Die Frage die von einigen Analytikern aufkommt ist, ob dieser Angriff nicht doch Teil eines durchgedachten Schachzugs darstellt. Rushdie tritt seit längerem wieder in der Öffentlichkeit auf. Jedoch nun, wo eine mögliche Lösung im Atomstreit mit dem Iran greifbar scheint, wird Rushdie angegriffen. Dadurch werden nun Stimmen laut, den Atomdeal mit Iran sofort abzublasen. Die iranische Regierung hat sich offiziell noch nicht zu dem Angriff geäußert. Es bleibt abzuwarten, was in den nächsten Tagen entschieden wird.

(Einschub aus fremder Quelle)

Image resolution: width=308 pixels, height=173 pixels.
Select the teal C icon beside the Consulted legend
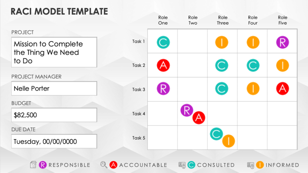[x=191, y=165]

Jedoch bleibt ein weiteres Problem, welches gelöst werden muss. Denn in Fällen wie in dem Fall von Salman Rushdie treffen zwei Prinzipien aufeinander, die in Deutschland eigentlich zum Recht und Pflicht eines jeden Bürgers gehören. Zum einen das Recht seine Meinung frei äußern zu dürfen. Zum anderen die Pflicht andere Religionsgruppen und ihre Heiligtümer nicht zu beleidigen und zu schmähen, wie erwähnt in §166 (StGB). Dies bedeutet, das geklärt werden muss, wo die freie Meinungsäußerung endet und wo die Schmähung von Religionsgemeinschaften beginnt. Dabei darf man nicht mit zweierlei messen, wie jüngst geschehen bei der Koranverbrennung in Hamburg. In dem Falle von Beleidigungen, muss man sinnlose Gewalt vermeiden und je nach Zeit und Umständen eine passende Reaktion auf diese Anfeindungen finden.